Material provided:
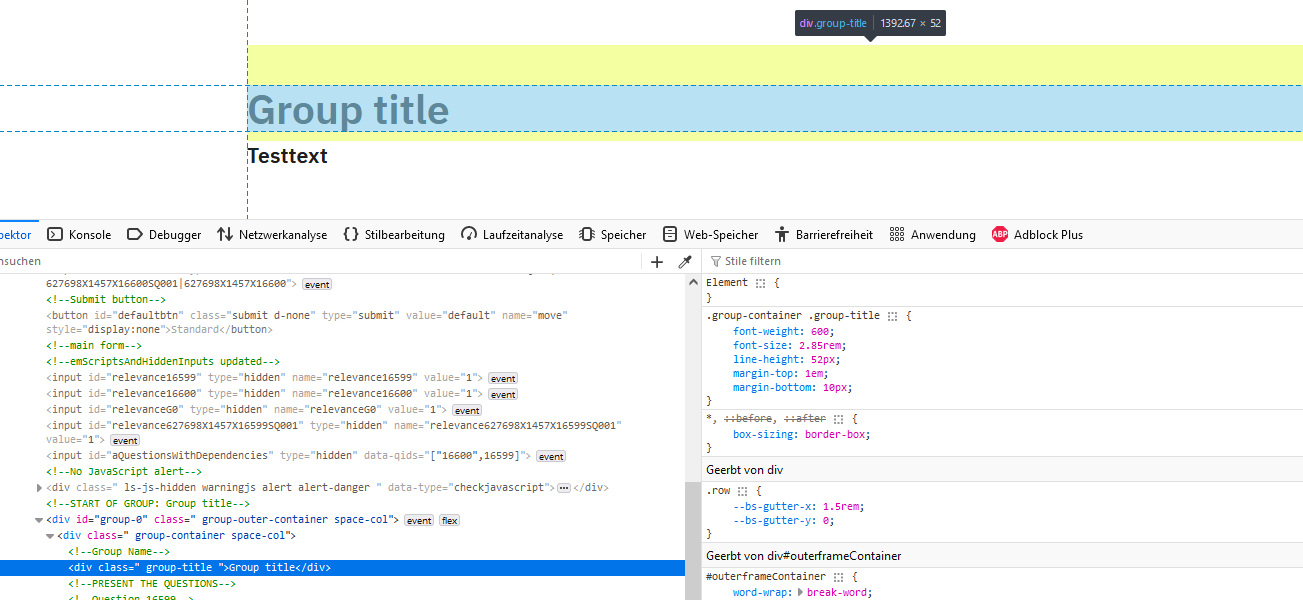
Task: Expand the ls-js-hidden warningjs div node
Action: (39, 488)
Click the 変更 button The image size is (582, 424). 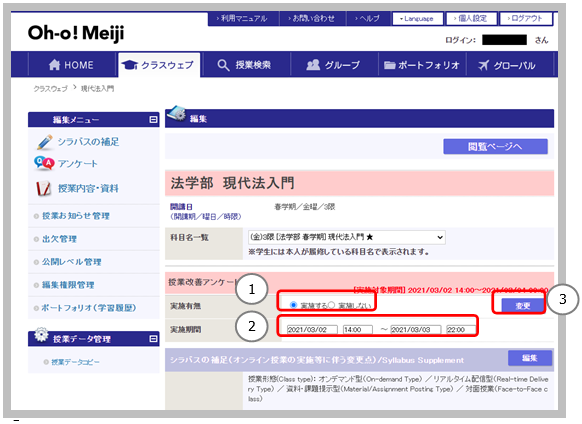click(523, 306)
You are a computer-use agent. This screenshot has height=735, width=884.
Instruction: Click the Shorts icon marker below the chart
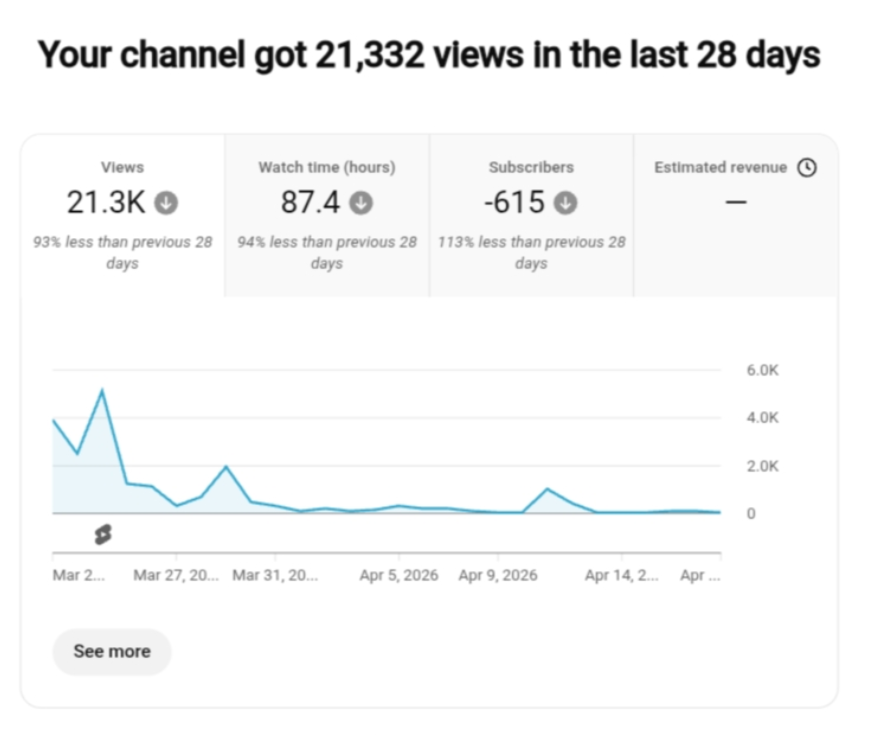102,535
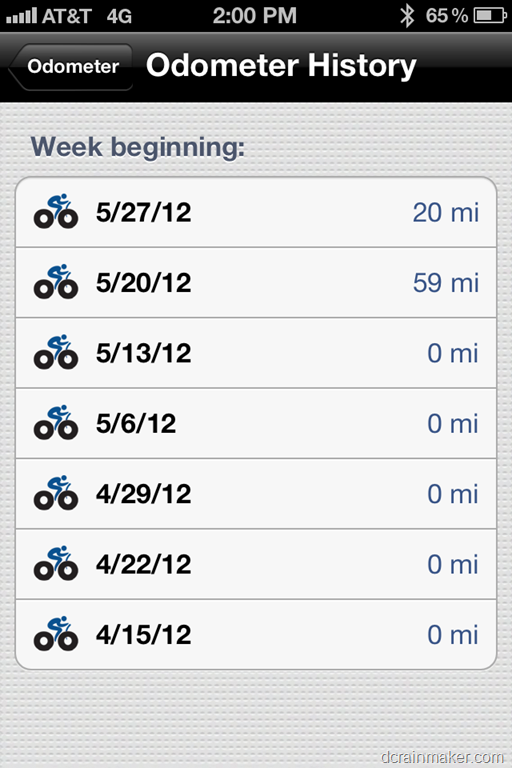Tap the 2:00 PM status bar clock

pos(255,16)
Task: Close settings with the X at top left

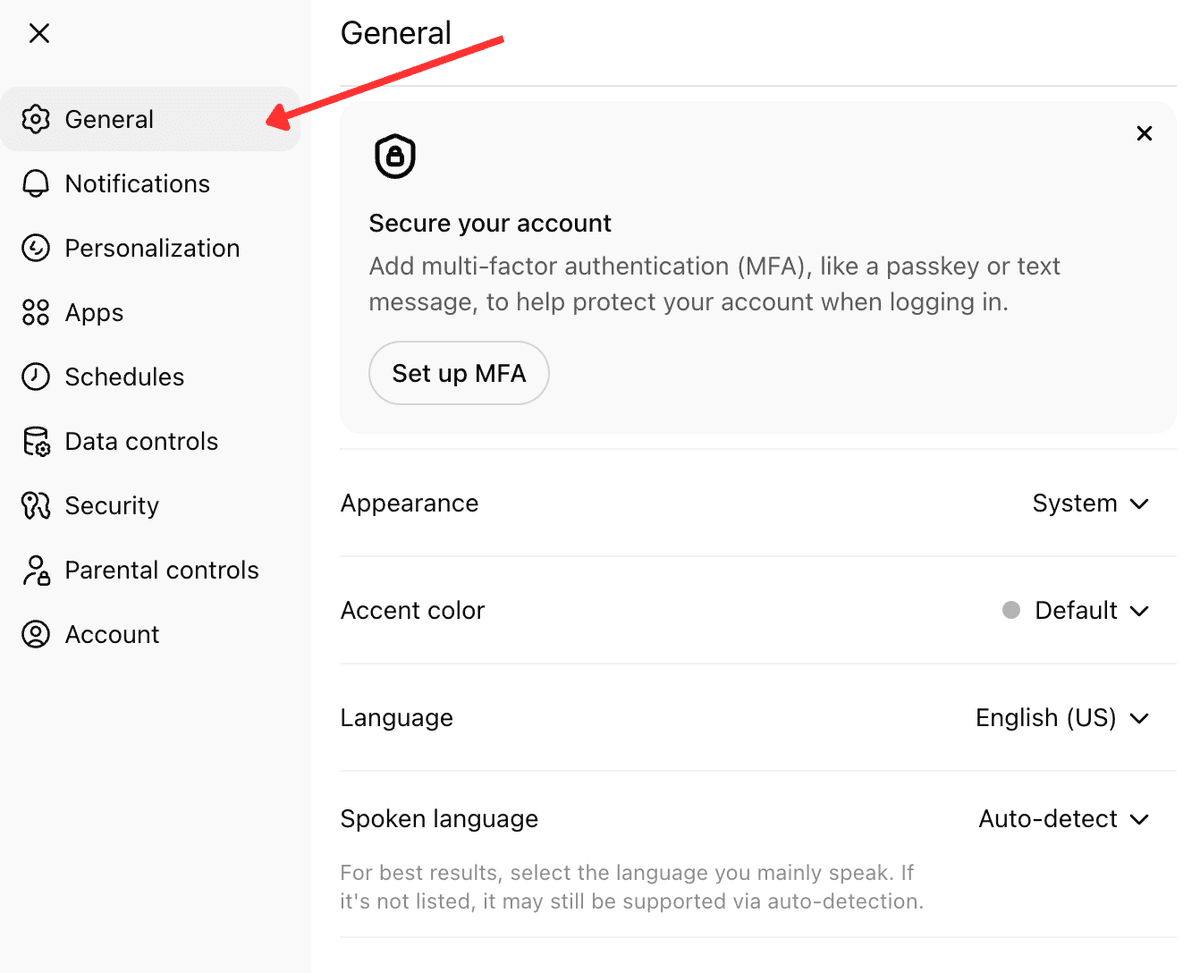Action: pos(38,33)
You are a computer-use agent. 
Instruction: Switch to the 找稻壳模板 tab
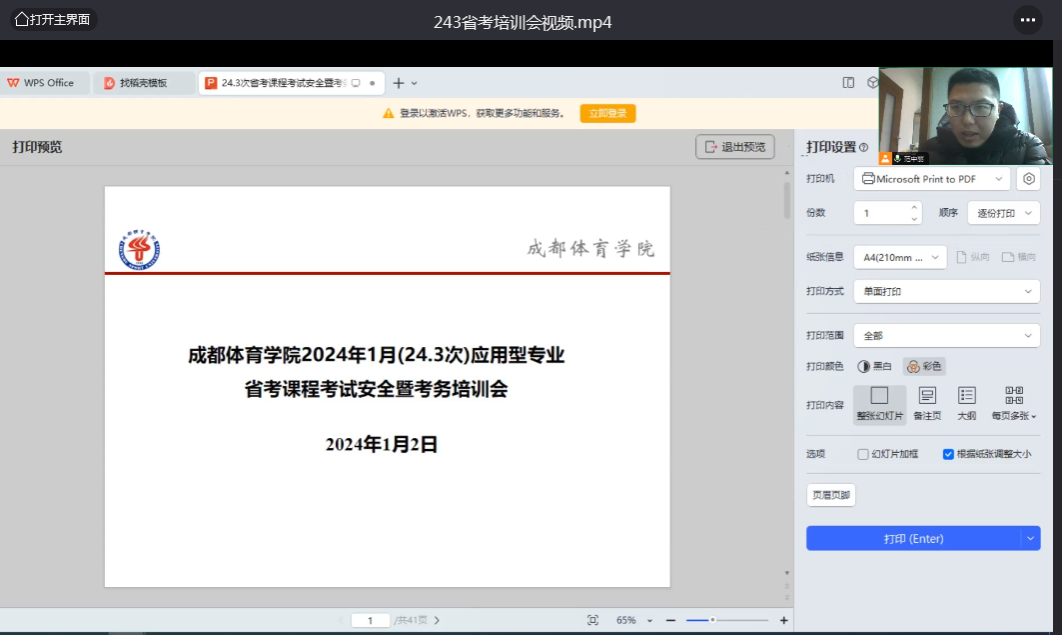coord(143,83)
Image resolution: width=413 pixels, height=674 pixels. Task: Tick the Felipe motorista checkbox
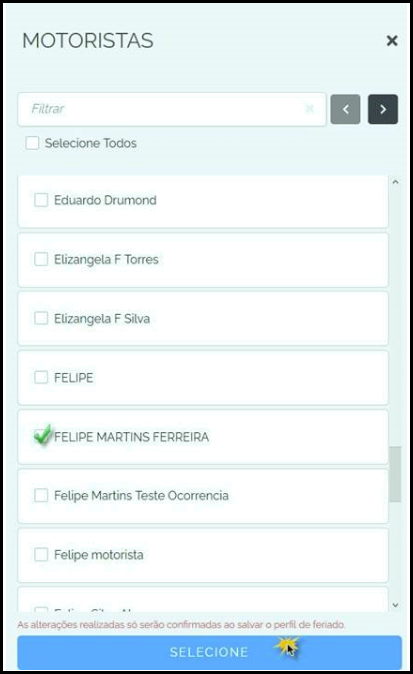click(x=41, y=555)

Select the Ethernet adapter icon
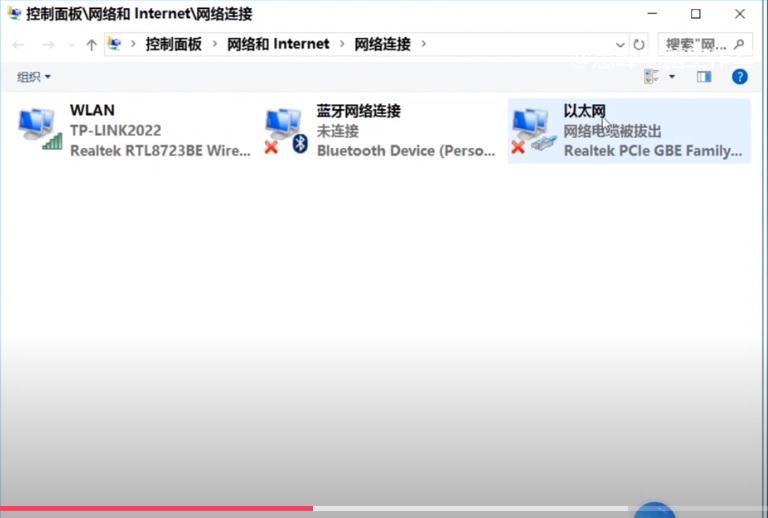[533, 130]
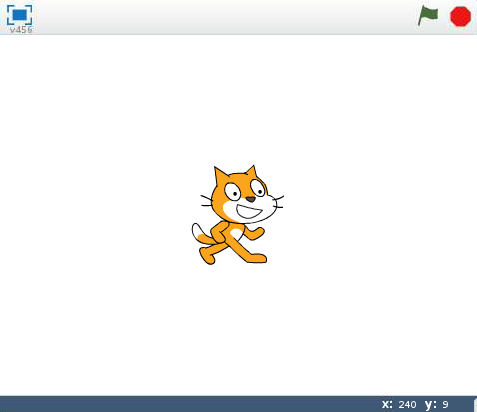Image resolution: width=477 pixels, height=412 pixels.
Task: Toggle full screen presentation mode icon
Action: point(19,15)
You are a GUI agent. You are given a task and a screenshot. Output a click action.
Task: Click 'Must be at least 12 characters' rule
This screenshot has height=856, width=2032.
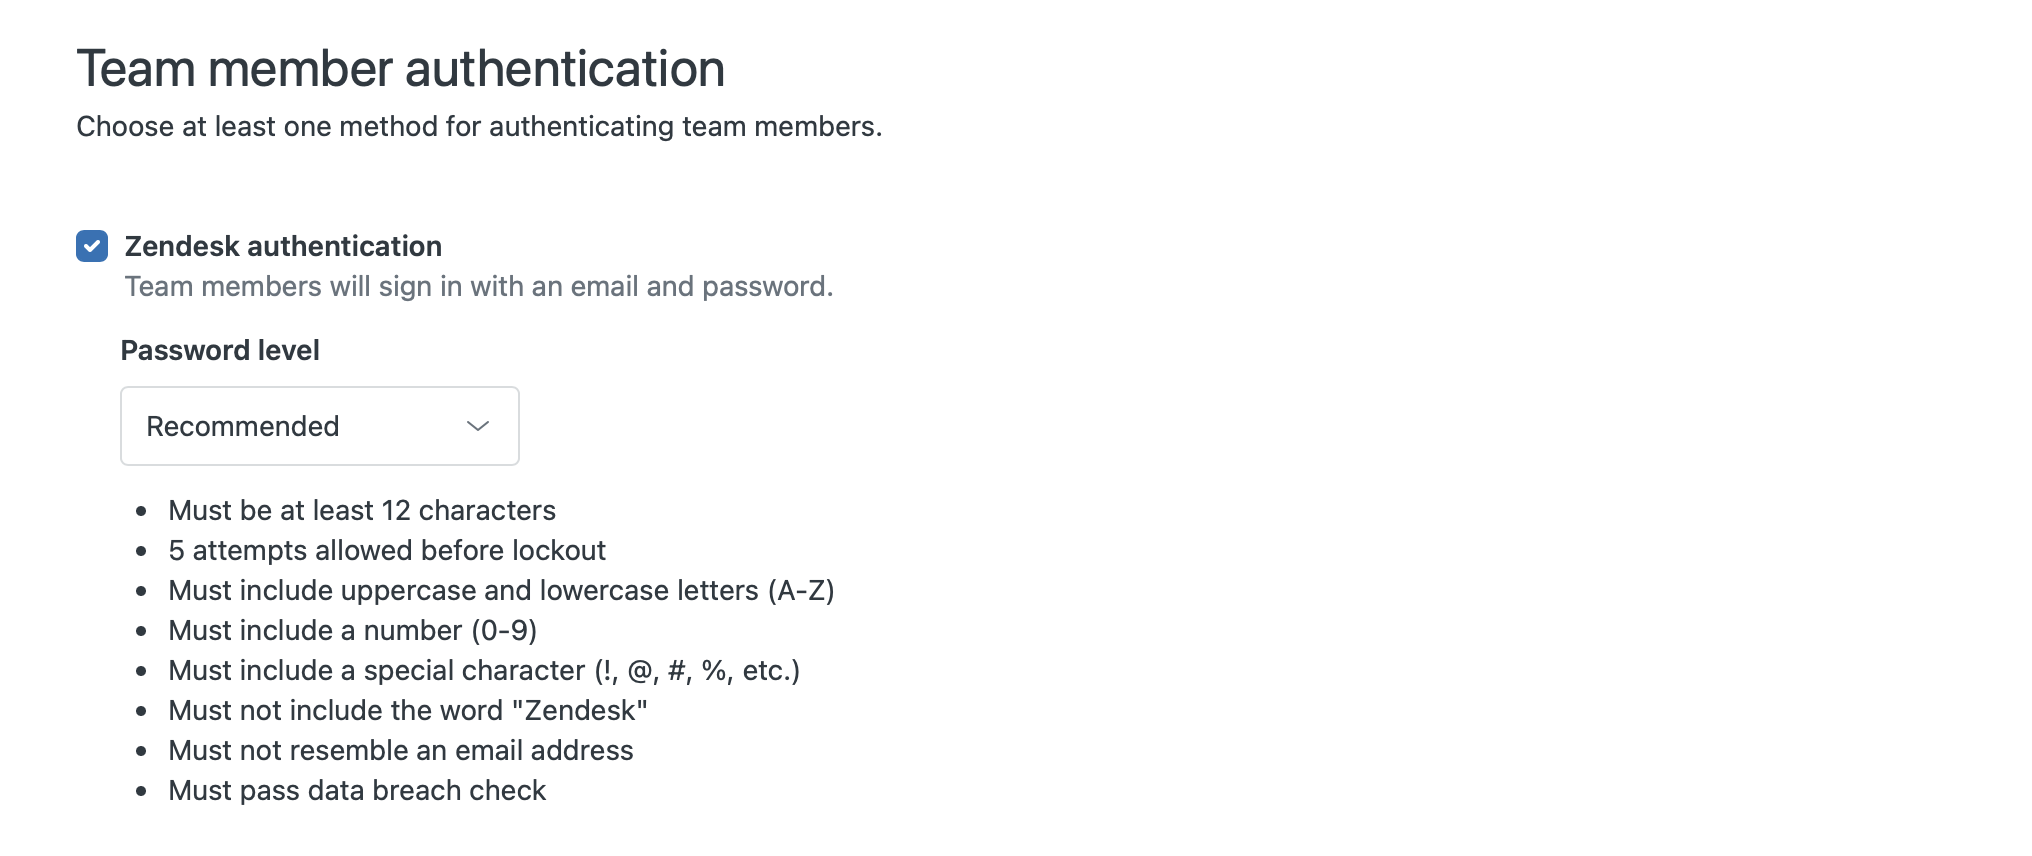click(x=362, y=510)
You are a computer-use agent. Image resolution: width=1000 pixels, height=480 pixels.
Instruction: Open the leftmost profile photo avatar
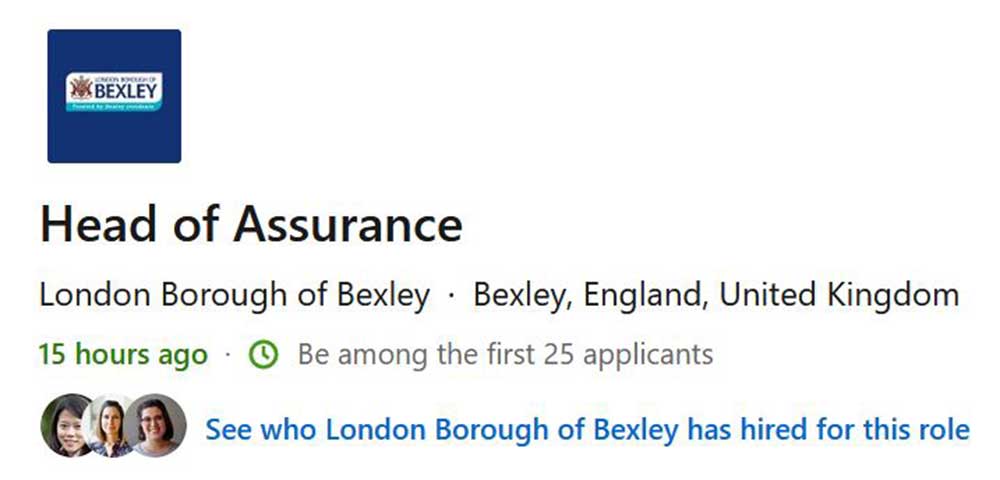(65, 427)
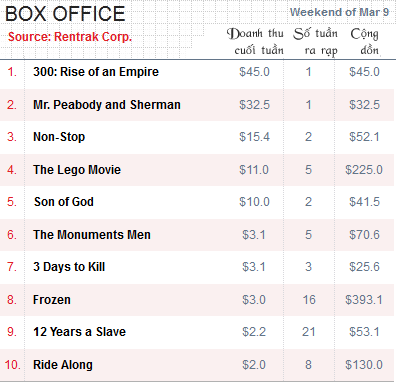Click the $393.1 cumulative total for Frozen
This screenshot has width=396, height=382.
tap(364, 300)
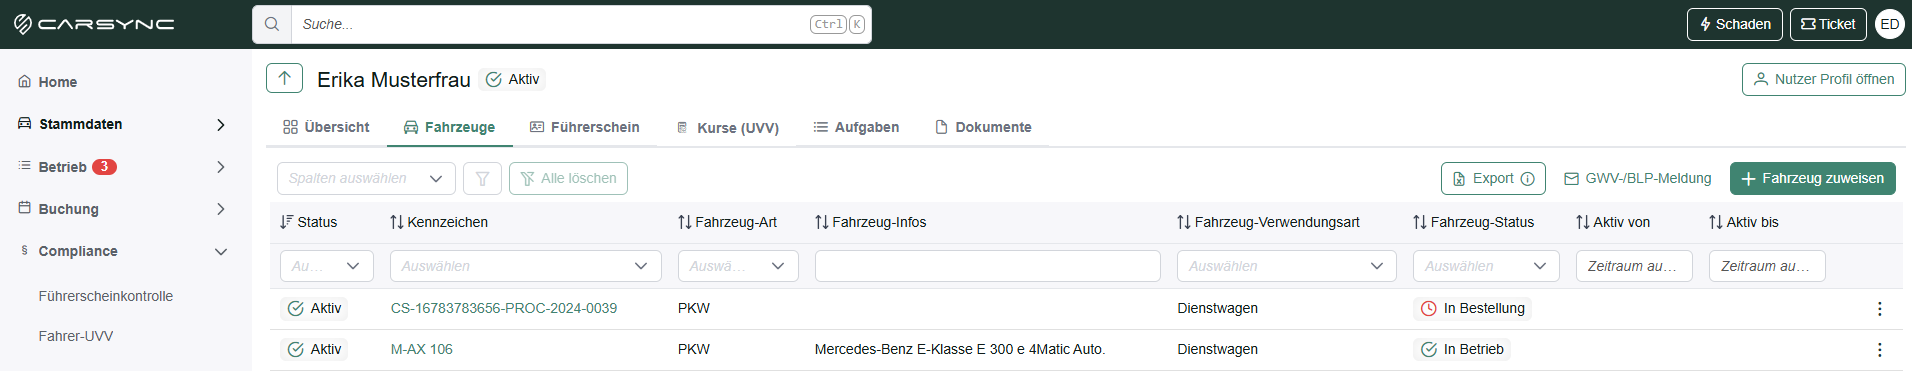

Work request: Look above for the line with "Image resolution: width=413" and the line with "You are a GUI". Copy them and every line between, exactly, but no pictures.

Answer area:
Image resolution: width=413 pixels, height=674 pixels. Task: Tick the Felipe motorista checkbox
click(x=41, y=555)

Select the Ethernet adapter icon
[533, 130]
Image resolution: width=477 pixels, height=412 pixels.
Task: Toggle full screen presentation mode icon
Action: point(19,15)
You are a GUI agent. You are given a task and a screenshot. Output a click action.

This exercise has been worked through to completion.